Exercise inputs:
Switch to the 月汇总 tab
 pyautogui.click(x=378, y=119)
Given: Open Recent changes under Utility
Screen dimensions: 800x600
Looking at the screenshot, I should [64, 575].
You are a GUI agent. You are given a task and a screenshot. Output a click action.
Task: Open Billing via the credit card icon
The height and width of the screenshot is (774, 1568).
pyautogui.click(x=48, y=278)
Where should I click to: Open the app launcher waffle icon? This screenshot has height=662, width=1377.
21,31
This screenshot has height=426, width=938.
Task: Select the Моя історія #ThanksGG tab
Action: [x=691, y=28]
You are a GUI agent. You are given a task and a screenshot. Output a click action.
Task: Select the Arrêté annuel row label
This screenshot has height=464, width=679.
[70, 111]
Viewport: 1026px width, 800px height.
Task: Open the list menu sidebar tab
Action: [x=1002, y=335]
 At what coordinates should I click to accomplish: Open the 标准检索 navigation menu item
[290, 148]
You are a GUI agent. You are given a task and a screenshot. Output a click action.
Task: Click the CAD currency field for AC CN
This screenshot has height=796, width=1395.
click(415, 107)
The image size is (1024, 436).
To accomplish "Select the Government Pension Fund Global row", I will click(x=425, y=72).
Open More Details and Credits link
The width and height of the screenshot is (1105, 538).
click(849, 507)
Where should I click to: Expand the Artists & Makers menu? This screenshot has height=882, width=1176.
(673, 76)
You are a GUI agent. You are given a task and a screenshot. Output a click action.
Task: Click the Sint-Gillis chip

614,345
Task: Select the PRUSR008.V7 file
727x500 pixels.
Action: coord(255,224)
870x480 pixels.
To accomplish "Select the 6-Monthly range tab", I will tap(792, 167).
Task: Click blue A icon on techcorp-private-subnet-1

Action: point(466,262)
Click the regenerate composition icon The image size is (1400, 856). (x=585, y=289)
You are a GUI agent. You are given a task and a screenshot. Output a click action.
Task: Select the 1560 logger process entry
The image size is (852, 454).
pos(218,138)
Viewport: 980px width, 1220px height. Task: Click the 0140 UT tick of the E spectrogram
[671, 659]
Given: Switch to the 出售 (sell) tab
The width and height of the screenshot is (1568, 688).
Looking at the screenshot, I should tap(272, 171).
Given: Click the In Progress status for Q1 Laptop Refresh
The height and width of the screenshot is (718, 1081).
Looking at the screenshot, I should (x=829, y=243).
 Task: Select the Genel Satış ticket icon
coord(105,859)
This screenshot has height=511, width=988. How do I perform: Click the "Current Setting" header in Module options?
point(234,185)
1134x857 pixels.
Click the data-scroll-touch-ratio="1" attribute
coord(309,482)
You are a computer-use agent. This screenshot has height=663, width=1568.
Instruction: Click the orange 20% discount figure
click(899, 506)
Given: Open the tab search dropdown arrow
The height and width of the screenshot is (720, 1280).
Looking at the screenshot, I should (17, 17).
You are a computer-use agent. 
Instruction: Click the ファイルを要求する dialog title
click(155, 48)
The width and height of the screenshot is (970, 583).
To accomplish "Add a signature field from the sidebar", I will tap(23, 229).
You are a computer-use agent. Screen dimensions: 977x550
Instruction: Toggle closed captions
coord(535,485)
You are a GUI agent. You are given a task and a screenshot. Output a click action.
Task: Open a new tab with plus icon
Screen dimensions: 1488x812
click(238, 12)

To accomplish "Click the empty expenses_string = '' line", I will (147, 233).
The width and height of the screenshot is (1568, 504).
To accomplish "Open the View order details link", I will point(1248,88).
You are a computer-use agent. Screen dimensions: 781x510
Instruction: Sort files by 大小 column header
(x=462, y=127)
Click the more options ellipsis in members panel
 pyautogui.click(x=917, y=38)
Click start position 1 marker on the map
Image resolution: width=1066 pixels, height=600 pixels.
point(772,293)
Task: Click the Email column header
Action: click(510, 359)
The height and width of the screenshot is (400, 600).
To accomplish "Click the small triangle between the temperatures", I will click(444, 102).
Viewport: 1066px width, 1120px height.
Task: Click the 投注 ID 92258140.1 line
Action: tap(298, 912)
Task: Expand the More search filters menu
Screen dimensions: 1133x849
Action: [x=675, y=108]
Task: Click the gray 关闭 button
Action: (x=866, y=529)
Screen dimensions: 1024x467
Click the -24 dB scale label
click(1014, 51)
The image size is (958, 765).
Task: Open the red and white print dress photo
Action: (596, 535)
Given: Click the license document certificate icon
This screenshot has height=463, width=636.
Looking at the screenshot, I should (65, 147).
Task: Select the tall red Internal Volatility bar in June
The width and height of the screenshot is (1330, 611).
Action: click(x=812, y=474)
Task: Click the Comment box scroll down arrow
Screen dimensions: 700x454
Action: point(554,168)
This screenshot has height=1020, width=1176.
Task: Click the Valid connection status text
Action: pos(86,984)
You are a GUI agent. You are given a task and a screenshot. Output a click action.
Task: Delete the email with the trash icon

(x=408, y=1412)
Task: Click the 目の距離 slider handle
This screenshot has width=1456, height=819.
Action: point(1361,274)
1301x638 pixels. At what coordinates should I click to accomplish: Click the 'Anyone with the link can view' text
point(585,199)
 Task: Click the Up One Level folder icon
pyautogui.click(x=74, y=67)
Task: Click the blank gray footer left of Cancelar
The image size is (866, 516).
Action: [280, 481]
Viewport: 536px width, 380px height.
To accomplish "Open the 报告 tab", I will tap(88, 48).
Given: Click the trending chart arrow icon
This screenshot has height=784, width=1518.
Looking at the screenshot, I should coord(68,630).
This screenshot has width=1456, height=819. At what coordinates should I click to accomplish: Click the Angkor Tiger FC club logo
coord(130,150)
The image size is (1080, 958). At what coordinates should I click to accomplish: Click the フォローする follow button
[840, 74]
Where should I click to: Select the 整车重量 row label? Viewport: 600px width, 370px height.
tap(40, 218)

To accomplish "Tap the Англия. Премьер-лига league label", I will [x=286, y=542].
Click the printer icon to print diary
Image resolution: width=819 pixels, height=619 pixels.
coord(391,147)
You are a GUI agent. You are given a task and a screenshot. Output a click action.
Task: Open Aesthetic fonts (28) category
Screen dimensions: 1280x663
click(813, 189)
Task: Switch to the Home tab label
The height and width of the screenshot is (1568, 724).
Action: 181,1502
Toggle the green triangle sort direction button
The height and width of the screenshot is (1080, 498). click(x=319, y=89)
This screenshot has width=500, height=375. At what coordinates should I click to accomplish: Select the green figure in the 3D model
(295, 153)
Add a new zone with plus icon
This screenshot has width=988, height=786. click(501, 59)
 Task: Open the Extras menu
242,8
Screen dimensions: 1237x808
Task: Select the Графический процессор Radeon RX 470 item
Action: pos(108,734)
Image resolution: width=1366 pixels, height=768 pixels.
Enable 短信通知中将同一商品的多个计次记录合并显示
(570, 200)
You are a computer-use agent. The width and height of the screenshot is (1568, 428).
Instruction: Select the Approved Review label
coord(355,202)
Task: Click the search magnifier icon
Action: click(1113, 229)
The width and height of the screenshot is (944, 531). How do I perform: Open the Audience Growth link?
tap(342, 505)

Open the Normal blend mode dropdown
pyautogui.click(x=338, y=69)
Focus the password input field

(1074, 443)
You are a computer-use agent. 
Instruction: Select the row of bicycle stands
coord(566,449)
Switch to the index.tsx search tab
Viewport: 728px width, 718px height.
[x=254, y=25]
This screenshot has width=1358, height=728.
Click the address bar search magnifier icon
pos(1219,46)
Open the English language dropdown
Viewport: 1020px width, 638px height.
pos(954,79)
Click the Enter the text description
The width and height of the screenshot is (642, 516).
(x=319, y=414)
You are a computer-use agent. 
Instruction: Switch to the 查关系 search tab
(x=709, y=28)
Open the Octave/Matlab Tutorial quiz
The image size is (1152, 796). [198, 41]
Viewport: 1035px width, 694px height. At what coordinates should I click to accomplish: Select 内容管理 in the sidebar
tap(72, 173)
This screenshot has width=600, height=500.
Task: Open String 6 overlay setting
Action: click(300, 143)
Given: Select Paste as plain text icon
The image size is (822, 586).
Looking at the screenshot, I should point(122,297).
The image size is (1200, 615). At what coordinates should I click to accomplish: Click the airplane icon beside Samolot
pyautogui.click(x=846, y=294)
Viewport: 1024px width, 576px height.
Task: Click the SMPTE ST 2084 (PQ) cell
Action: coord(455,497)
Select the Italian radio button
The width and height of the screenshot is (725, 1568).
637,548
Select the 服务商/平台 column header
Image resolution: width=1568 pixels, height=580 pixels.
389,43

Your task:
Go through the entries above and report each line with the string "computer" in it.

Task result:
You are a computer-use agent. This screenshot has height=663, width=1568.
You are a computer-use agent. 
You are a computer-use agent. Screen dimensions: 977x550
You are a computer-use agent. Screen dimensions: 781x510
You are a computer-use agent. The width and height of the screenshot is (1568, 428).
You are a computer-use agent. 
You are a computer-use agent. 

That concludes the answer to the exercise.